● **Extract to read**
+++

1. The problem statement, all variables and given/known data
(c11p34) You pour 160.0 g of hot coffee at 75.0 oC into a 230.0- g glass cup at 24.0 oC. If they come to thermal equilibrium quickly, what is the final temperature (in oC, enter deg in asnwer box)? Assume no heat is lost to the surroundings.

2. Relevant equations
(I don't even know, I've seen so many.)

3. The attempt at a solution
I've attempted this problem a couple times with different formulas, but none have worked.
Can someone just tell me what equation to use, please?

2. Nov 2, 2014

### BvU

Suppose the final temperature is Tf. Then the coffee has cooled off to that temperature and the cup has heated up. They tell you no heat is lost, so apparently it's to do with heat. Where did the heat from the coffee go and where did the heat for the cup come from ?

+++

● **Set tasks**
(A) List the numbered section headings in the coffee-cup thread.
(B) Carry on the coffee-cup thread from its last sentence.
None of the entries has anything to do with the coffee-cup thread.

A run of entries:
+++

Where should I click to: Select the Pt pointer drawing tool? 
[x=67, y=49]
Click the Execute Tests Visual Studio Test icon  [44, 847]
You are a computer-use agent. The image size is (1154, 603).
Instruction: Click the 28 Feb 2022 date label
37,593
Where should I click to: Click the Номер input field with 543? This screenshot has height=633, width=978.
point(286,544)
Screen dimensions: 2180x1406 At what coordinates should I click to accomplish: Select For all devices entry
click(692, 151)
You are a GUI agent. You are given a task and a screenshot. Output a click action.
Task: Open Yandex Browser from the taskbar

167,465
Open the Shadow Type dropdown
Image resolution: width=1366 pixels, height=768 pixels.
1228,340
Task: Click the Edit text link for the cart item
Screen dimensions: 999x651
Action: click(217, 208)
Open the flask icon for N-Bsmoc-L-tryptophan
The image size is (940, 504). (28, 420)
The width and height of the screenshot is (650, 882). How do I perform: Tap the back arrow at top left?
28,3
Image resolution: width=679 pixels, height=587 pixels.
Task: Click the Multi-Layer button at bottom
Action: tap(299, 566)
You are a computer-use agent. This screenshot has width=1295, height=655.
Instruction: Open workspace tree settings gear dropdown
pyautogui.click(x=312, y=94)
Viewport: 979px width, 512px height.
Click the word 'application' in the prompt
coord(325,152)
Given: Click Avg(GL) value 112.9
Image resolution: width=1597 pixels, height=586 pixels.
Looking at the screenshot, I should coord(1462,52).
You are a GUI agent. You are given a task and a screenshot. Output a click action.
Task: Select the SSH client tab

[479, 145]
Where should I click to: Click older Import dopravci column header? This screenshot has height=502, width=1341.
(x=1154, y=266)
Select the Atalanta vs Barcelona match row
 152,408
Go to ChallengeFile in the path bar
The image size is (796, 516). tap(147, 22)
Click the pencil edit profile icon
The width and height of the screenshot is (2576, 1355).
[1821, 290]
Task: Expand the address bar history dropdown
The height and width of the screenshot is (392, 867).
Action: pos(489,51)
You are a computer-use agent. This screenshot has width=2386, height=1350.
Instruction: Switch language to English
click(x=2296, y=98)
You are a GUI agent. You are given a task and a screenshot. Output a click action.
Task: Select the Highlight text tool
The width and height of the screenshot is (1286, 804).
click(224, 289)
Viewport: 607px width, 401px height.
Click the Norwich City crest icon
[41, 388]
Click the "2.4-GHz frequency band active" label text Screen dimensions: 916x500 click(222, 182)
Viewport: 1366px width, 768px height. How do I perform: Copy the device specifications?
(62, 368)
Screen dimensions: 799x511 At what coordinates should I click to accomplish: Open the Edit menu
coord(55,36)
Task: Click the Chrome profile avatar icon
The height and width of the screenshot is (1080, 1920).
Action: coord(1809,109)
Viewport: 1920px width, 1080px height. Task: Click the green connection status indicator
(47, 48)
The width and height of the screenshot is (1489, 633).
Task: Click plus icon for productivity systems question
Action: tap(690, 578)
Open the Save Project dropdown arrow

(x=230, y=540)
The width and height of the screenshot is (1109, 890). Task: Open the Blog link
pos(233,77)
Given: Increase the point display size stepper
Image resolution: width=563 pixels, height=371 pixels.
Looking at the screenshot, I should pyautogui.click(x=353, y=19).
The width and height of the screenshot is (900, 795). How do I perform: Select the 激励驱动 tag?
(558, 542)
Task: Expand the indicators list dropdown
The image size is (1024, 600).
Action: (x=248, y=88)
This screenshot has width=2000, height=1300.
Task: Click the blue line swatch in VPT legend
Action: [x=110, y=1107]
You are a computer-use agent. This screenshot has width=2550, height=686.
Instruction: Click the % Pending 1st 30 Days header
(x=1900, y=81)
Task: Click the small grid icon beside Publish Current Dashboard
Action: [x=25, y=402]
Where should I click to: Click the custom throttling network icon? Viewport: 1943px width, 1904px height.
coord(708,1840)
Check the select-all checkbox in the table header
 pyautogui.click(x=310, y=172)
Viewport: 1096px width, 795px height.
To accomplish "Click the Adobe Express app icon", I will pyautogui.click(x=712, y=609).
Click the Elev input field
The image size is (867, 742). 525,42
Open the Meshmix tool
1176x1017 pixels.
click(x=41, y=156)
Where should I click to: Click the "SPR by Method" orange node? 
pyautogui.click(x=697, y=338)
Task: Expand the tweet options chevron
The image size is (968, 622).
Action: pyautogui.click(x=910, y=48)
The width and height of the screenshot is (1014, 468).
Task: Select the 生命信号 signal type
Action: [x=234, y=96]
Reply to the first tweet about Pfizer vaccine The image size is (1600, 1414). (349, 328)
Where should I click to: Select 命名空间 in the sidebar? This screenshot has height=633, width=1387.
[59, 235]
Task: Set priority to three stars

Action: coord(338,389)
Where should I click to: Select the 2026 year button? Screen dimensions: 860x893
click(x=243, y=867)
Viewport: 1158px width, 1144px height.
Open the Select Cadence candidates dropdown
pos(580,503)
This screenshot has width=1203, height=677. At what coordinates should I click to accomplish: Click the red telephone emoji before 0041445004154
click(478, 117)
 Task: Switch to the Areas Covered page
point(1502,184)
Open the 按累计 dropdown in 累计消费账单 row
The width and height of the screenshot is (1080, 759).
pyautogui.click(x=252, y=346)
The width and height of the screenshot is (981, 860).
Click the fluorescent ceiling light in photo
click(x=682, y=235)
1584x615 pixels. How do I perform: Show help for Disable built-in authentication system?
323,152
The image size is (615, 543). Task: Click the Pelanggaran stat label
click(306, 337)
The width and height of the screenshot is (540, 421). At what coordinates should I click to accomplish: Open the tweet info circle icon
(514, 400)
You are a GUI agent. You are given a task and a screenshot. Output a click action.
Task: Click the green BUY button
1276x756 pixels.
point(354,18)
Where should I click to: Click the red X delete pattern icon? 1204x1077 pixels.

+++

● **Responses in order**
(A)
The problem statement, all variables and given/known data
Relevant equations
The attempt at a solution

(B)
3. Nov 2, 2014

### rlc

Thank you for replying! I actually tried another equation and found the correct answer:
(mass coffee)(Temp coffee-Tf)(4.18 J/gC)=(mass glass)(Tf-temp glass)(0.840 J/gC)
(160)(75-Tf)(4.18)=(230)(Tf-24)(0.840)
Tf=63.57 deg

4. Nov 2, 2014

### BvU

It's what we call a heat balance. Heat given off = heat taken up. And you did well to include the cp.